Ecco perché, secondo il giudice di secondo grado, l’accordo individuale rendeva legale la conseguente sanzione per l’assenza ingiustificata.
La Cassazione conferma la sanzione per non aver lavorato nelle feste infrasettimanali
La Suprema Corte ha ritenuto corretto il ragionamento logico-giuridico del precedente giudice e ha – quindi -respinto il ricorso dell’uomo. In particolare, i giudici di piazza Cavour hanno ulteriormente precisato che il diritto al riposo non è solo soggettivo, ma è giuridicamente disponibile. Quindi, in riferimento al lavoro festivo, può essere oggetto di rinuncia tramite accordo (individuale con l’azienda o sindacale).
Non solo. Questo accordo tra le parti del rapporto, in merito a un contratto che include un’organizzazione a turni a copertura continua della settimana (24/7), è del tutto valido e prevale su differenti successive scelte del dipendente, perché è sufficiente a far dedurre il suo consenso a obbligarsi a lavorare anche nelle feste infrasettimanali. Parallelamente, la clausola legittima la richiesta del datore.

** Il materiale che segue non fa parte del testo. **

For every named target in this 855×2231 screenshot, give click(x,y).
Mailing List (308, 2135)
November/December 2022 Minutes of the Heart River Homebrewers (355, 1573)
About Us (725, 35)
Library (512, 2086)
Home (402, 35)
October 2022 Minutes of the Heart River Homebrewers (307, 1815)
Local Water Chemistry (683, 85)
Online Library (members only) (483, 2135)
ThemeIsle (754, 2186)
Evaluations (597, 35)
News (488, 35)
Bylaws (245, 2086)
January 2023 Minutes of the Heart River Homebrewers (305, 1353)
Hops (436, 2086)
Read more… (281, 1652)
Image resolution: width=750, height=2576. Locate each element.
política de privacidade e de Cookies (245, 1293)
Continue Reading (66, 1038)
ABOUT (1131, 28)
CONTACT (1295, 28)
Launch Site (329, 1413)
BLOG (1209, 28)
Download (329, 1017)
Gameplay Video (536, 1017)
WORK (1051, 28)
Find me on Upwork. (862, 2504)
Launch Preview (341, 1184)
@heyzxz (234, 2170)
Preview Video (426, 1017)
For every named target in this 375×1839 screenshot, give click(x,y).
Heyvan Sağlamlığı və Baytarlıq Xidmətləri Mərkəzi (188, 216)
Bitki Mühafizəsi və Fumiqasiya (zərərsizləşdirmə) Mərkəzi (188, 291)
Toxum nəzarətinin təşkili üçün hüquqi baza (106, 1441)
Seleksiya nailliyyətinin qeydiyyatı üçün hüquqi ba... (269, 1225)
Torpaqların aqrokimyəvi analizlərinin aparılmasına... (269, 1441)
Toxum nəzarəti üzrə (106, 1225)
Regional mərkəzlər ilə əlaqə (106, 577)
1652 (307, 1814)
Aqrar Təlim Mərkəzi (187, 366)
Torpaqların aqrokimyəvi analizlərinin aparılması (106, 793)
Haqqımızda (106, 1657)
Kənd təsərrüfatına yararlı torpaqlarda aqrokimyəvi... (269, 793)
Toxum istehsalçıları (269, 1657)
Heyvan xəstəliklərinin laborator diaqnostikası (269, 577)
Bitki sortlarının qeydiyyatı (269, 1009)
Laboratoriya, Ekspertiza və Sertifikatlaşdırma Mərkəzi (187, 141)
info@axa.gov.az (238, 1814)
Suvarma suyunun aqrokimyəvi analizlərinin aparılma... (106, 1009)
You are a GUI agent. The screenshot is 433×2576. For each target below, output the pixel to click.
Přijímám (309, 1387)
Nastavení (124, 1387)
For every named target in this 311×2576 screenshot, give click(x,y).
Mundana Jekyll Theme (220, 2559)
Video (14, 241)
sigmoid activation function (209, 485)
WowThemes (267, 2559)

Ricapitolando, a differenza del riposo settimanale (di solito la domenica) – diritto irrinunciabile e sancito dalla Costituzione – il dipendente può scegliere di rinunciare al riposo nelle altre festività. In questo caso, lo aveva fatto firmando il contratto e, conseguentemente, la sanzione doveva ritenersi giustificata.
Che cosa cambia
Quella sulle assenze dal lavoro – più o meno giustificate – è sempre una materia calda, come testimoniano tra l’altro le moltissime sentenze in tema di ferie (ad es. quella recente sulle ferie al posto dei permessi 104). La recente decisione della Cassazione ha ribadito che il diritto di astenersi dal lavoro nelle feste infrasettimanali è disponibile, cioè il lavoratore può rinunciarvi tramite un accordo individuale (o sindacale) chiaro, trasparente e preciso, che – con apposita clausola – esprima in modo esplicito la volontà di derogare al diritto generale al riposo festivo. Di conseguenza, il datore non può imporre unilateralmente la prestazione nei giorni di festa, se non è stato firmato un patto in tal senso.
In pratica, questo significa che se ad es. un dipendente di supermercato con turni su 7 giorni la settimana sottoscrive un contratto che include anche le festività infrasettimanali, non potrà poi rifiutarsi di lavorare a Santo Stefano o all’Epifania: un’assenza in quei giorni, pur tipiche festività civile o religiose in base al calendario ordinario, può legittimamente portare a una sanzione. Al contrario, in un ufficio con orario standard dal lunedì al venerdì, dove non è prevista alcuna clausola sul lavoro festivo, il datore non potrà chiedere ai dipendenti di presentarsi il 2 giugno o il 15 agosto: l’assenza in quelle date resta pienamente giustificata.